Thursday, October 21, 2010

Beginning again...

I’ve been thinking about creating this blog for some time now but like many depressives it took me this long just to decide. What shall I name my blog? What will I say? Will anyone read it? Does anyone care? Where do I begin? If you’re a depressive you know exactly what I mean. It seems like every decision could have huge and dire consequences and require much thought. I admit I tried my hand at blogging before, it was a weight loss blog, I wasn’t very successful at it, mainly because those blogs all seemed to be so, well so damn happy. It felt unreal to me. I couldn’t relate, I felt like a downer. My weight loss journey, hell my LIFE is more about tears and anger and frustration, hiding, feeling lonely and obsessing about things. Happy is an emotion like a holiday or a birthday. Once in a while or once a year if I’m lucky ya know.

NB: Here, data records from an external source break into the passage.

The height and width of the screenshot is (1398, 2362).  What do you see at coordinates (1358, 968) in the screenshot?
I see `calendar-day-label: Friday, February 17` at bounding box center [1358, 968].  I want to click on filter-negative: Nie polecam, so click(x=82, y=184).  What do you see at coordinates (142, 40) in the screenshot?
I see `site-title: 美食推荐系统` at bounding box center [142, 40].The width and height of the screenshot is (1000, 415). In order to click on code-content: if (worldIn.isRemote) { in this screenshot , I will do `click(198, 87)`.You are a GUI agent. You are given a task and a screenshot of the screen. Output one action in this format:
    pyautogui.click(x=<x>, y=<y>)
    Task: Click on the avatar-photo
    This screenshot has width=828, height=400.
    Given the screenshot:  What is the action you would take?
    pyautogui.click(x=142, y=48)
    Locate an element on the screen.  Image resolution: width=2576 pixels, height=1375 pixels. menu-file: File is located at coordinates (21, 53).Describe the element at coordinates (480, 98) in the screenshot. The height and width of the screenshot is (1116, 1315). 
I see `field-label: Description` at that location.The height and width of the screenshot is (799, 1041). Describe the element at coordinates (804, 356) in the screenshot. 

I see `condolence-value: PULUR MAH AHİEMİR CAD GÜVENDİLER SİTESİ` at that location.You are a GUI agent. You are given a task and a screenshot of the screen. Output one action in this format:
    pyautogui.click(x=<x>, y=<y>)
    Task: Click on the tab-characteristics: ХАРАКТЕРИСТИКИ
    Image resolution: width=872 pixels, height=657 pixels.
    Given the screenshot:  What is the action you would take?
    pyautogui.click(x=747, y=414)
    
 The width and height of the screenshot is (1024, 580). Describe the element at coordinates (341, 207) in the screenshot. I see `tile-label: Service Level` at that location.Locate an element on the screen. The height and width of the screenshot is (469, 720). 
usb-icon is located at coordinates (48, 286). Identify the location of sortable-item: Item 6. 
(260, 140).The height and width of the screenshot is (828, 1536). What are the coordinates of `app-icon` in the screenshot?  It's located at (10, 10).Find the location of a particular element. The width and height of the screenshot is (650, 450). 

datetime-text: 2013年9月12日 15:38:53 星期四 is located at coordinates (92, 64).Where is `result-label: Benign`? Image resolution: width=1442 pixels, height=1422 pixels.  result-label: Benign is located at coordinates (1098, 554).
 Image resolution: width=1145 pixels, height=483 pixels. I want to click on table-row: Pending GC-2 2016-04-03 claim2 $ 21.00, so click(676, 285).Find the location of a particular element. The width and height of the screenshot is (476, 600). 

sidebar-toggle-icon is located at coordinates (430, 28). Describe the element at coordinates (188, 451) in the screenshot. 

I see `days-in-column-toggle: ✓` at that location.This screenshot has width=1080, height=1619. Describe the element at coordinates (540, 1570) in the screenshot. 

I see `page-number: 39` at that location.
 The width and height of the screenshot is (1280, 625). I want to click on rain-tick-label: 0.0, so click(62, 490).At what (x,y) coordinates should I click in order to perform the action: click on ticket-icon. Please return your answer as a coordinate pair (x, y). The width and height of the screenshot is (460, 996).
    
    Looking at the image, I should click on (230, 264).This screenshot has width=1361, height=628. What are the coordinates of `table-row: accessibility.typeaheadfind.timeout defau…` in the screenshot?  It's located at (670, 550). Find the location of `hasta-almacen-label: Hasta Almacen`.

This is going to be about me; my journey. Where I’ve come from, where I am and where I’m going. It’s going to include all of my bad times and all of my good times; it’s going to be about all of my frustrations and all of my successes. This is going to be about the real me. Take it as it is or leave it. This is a journey of discovery for me. Maybe by doing this I can get a grasp on my life. I’m sick and tired of being sick and tired, and scared. Here I will do a brief synopsis.

I’m 40 yrs. Old. I’m a mother of 2. I’m married. I’ve been depressed seemingly forever, I’ve been on every medicine you can imagine, I became diabetic as a result of the medication and obese to the size of 385 lbs., it also crippled me to the point I became disabled and am on disability. I met my savior in the form of a therapist named Dr. Jen.  I am now 130 lbs. lighter, not on any medication, I’m no longer considered diabetic, I’m 5 days from finishing a 1 year associates degree program and I’m going to leave my husband.

I feel like I’m fighting for my life. I’m treading water and as soon as I stop I will drown. I’m afraid to live and I’m afraid to die. What if there’s a worse hell waiting for me on the other side. I’m going to end this now. I have a lot to think about. I hope if nothing else my story helps or encourages someone.